What about his brother or his sister with whom he had sex? Are they complicit, too? What should we do about them?

It gets sticky, doesn’t it?

A suggestion, if you will:

Regardless of the origins of O’Grady’s evil, it was able to spread and go on for so long and still be protected, because of the authority and power of the Catholic Church. Yet the Catholic Church is only one of many churches and mosques and synagogs that operate in essentially the same way: they all require a suspension of rational observation in favor of faith-based belief. The crucial element is not in what you believe, but rather that you are willing to believe in the irrational. The goal is to get you to give up your powers of observation in favor of the party line (herd instinct). Once you believe in the unbelievable, you’ll believe in anything. And once you believe in the unbelievable, you are united with all other people who share the same belief; and those who don’t are your enemies. That’s a vital power for any oligarchy to have over its tribe. It’s so powerful it’s universal and ancient.

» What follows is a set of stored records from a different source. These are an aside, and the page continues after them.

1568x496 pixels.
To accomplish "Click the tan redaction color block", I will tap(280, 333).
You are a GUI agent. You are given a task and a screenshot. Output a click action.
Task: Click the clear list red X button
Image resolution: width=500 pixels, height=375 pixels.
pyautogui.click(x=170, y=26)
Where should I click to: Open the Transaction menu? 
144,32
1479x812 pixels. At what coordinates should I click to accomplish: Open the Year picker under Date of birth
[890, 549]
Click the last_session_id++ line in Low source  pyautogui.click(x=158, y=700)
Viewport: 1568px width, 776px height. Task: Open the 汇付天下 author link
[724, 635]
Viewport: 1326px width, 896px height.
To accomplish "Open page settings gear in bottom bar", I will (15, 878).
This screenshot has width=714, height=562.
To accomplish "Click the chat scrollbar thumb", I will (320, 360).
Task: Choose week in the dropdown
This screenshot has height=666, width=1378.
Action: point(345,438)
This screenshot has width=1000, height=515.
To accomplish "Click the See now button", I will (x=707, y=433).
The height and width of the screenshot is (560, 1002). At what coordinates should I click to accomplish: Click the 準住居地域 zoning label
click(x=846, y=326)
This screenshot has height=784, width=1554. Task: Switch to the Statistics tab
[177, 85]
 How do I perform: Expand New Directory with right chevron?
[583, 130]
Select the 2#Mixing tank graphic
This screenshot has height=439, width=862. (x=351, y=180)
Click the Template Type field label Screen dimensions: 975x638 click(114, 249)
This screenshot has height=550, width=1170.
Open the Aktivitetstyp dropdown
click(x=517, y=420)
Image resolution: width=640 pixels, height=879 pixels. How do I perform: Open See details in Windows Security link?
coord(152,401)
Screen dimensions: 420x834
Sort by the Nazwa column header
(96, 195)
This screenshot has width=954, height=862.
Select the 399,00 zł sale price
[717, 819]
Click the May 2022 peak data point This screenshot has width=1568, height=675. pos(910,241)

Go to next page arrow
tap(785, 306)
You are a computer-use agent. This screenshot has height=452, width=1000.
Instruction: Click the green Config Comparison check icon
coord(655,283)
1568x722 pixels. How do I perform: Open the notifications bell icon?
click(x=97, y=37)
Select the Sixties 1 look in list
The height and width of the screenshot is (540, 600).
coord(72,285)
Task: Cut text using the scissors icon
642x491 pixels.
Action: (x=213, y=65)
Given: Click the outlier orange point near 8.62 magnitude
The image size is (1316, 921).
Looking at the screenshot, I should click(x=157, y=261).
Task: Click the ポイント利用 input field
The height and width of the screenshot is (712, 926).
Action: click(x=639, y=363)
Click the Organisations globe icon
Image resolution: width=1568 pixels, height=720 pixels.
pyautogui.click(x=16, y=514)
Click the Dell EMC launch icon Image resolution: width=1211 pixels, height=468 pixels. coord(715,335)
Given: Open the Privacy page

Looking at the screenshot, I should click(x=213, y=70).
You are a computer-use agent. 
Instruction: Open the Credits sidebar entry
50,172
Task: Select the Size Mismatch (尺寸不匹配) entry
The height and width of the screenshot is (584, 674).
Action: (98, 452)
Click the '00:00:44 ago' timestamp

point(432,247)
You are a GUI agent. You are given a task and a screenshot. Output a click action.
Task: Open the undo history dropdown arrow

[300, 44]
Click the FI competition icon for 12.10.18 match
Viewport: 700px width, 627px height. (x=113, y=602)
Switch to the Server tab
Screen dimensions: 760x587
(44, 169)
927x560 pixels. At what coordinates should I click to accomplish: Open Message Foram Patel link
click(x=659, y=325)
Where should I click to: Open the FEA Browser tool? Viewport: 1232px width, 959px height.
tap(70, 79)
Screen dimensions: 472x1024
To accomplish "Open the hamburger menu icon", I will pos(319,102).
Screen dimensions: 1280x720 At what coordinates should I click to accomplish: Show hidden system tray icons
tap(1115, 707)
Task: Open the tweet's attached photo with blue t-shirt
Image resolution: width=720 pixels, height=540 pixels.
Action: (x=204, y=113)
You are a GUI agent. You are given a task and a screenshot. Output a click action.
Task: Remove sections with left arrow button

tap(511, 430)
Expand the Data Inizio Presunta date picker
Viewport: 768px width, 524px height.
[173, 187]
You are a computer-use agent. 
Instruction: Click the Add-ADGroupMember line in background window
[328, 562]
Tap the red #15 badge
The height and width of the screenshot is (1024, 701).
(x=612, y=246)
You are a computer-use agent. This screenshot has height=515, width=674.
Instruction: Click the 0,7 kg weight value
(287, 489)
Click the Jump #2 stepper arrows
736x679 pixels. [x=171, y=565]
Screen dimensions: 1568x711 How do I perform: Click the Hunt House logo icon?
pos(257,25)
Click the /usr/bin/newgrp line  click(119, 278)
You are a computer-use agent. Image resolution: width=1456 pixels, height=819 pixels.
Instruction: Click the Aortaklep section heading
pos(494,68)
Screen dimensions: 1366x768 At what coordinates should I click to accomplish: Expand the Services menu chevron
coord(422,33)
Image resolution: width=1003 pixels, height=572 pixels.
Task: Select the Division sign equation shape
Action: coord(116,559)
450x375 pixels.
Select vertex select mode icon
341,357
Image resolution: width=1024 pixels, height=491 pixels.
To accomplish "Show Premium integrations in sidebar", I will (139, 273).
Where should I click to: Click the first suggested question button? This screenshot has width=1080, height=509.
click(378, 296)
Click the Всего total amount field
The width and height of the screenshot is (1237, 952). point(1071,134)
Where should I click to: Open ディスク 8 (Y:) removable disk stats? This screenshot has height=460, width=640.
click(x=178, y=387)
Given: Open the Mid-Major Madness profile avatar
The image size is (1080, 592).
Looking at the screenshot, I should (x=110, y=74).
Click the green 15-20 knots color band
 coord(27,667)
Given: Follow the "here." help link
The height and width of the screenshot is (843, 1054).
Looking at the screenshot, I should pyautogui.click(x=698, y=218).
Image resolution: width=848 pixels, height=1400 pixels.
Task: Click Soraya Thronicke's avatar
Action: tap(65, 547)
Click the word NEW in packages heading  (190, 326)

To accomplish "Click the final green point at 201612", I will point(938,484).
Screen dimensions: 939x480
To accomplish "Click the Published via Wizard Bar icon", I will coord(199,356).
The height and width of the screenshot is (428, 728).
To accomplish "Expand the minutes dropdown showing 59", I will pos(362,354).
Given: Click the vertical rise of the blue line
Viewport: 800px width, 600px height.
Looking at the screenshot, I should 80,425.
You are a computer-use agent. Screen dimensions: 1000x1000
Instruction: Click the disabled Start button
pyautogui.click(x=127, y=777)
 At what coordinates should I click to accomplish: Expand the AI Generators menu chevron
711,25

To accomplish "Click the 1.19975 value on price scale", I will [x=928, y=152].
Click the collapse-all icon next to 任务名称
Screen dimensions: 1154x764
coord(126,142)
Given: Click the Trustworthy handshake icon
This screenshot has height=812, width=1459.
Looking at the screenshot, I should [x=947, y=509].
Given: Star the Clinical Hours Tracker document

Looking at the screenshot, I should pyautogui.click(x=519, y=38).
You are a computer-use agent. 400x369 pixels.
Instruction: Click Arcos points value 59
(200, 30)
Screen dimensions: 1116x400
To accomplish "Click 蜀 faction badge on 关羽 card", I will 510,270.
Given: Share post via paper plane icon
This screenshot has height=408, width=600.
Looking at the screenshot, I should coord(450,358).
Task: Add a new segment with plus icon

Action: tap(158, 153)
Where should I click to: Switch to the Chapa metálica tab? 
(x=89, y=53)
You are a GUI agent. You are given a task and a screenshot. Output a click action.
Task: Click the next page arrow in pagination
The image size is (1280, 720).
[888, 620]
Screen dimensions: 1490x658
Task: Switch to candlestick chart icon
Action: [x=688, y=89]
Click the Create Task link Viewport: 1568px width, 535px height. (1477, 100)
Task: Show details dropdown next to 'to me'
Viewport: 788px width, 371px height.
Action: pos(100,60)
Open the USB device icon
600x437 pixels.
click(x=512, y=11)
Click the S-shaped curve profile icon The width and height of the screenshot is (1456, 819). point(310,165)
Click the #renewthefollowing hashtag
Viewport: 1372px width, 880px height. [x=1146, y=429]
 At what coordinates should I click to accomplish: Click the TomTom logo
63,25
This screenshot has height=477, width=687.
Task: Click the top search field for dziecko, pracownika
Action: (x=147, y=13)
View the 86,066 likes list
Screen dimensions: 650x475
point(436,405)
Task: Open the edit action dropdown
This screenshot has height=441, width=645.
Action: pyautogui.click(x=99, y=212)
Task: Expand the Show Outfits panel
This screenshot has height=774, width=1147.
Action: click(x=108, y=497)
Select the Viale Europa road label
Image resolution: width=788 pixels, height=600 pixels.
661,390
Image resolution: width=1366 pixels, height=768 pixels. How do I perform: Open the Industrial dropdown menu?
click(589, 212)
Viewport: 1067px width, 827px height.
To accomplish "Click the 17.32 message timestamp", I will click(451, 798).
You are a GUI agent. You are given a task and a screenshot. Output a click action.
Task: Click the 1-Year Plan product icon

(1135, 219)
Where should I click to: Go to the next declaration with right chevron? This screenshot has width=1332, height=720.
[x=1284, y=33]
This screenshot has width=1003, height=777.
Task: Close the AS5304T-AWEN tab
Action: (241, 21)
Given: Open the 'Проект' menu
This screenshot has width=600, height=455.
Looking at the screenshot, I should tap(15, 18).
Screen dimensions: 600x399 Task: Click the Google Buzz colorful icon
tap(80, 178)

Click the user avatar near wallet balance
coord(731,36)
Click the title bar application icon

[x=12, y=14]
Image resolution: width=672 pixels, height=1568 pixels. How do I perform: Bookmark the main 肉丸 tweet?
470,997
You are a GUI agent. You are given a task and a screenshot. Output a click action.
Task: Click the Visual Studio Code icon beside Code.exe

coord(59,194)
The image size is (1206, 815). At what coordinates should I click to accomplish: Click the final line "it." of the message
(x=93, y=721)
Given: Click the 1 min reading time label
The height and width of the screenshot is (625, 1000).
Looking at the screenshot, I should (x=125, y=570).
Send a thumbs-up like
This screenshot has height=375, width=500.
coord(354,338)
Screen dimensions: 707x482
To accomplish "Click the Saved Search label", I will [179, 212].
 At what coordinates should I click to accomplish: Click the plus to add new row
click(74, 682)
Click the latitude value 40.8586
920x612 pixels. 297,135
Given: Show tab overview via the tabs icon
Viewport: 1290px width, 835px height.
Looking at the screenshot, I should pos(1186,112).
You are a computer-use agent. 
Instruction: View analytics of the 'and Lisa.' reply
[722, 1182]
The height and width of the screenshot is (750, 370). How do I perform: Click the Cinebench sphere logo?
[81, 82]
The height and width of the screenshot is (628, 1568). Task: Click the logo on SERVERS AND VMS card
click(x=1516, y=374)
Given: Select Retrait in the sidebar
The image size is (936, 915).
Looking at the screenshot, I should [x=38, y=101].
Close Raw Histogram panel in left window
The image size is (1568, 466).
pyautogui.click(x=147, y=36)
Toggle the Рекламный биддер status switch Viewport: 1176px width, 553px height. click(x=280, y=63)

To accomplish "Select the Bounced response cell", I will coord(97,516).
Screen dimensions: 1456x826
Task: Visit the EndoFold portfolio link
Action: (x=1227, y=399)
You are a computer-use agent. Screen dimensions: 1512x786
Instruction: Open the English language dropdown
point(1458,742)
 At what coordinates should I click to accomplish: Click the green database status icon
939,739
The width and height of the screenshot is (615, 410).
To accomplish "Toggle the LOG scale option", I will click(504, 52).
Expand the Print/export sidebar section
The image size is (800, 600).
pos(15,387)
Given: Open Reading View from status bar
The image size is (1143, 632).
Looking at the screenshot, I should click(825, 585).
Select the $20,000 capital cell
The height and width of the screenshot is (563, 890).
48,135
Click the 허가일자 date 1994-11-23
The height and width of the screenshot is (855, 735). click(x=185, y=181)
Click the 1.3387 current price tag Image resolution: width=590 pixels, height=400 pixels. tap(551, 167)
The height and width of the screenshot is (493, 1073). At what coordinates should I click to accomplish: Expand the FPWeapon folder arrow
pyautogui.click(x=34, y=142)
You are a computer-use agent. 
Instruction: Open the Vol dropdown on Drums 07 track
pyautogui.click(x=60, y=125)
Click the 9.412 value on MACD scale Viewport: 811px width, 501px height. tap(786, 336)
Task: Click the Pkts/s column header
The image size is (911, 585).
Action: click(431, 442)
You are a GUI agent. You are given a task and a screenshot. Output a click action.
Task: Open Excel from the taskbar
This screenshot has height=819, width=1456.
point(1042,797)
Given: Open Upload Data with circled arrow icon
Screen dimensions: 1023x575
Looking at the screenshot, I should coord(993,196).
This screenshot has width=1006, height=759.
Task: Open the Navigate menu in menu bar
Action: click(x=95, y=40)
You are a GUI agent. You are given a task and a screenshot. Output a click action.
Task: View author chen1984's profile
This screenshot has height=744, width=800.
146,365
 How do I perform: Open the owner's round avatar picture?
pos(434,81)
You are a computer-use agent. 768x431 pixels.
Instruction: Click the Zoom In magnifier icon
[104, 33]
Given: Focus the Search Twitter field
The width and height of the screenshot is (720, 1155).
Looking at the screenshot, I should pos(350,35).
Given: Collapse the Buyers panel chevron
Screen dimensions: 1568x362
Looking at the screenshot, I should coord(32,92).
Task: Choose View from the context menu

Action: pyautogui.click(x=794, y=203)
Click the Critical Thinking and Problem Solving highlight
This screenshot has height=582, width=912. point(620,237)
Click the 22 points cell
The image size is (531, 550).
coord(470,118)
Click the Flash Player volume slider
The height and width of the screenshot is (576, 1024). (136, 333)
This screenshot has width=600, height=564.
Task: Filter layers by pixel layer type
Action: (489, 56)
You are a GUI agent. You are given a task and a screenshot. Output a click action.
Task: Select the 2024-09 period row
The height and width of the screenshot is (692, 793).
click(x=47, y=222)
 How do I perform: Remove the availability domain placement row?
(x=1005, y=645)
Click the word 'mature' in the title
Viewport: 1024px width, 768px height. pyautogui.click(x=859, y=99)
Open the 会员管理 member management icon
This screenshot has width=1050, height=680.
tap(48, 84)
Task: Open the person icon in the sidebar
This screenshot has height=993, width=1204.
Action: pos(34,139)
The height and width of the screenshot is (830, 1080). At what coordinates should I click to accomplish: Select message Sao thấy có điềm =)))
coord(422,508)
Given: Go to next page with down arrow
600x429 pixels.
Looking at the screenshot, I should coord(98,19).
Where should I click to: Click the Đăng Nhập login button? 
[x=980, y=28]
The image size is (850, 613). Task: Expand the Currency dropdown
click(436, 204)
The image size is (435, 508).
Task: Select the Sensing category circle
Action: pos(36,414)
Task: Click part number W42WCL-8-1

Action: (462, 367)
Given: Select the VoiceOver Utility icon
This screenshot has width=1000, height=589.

What it leads to—and one sees this time and again in the documentary—is people, unthinkingly giving their powers of observation over to other people, to designated authorities. These people really believe in the cloak of piety. These people invited Father O’Grady into their homes to rape their children. They couldn’t believe God could be the source of evil.

That’s the same God who sends children strapped with bombs into crowded marketplaces or sends teenage girls into polygamous marriages or butchers homosexuals. Once they believe…

Can anything be done about it?

Well, not very quickly. We could start by talking about religion. We could put two and two together and see how religion runs as a common theme through so many of our national and international problems that we might want to start taking a closer look at the role religion plays in our communities.

We could start in the schools. We could start in the grade schools. We could have comparative religion taught from kindergarten on. We could teach little kids about the many varieties of faith as an element of culture, and we should treat it as a folk art, along with songs, dances, art, etc. We could teach little kids about the differences between belief and non-belief. As they got older, we could teach students about the role of religion in society; how different societies incorporate religion into their structure. How, for example, does religion affect international alliances? How do religious charities affect the government’s need to supply social programs? Why are some religious issues settled at the ballot box?

Is there any chance of this?


But it would be a good start. And, I believe, it would work. But, then again, I believe in the Enlightenment and I believe in the Emancipation Proclamation. What a fool I am.

On the other hand, I’ve got two things going for me: time and truth. Time will tell.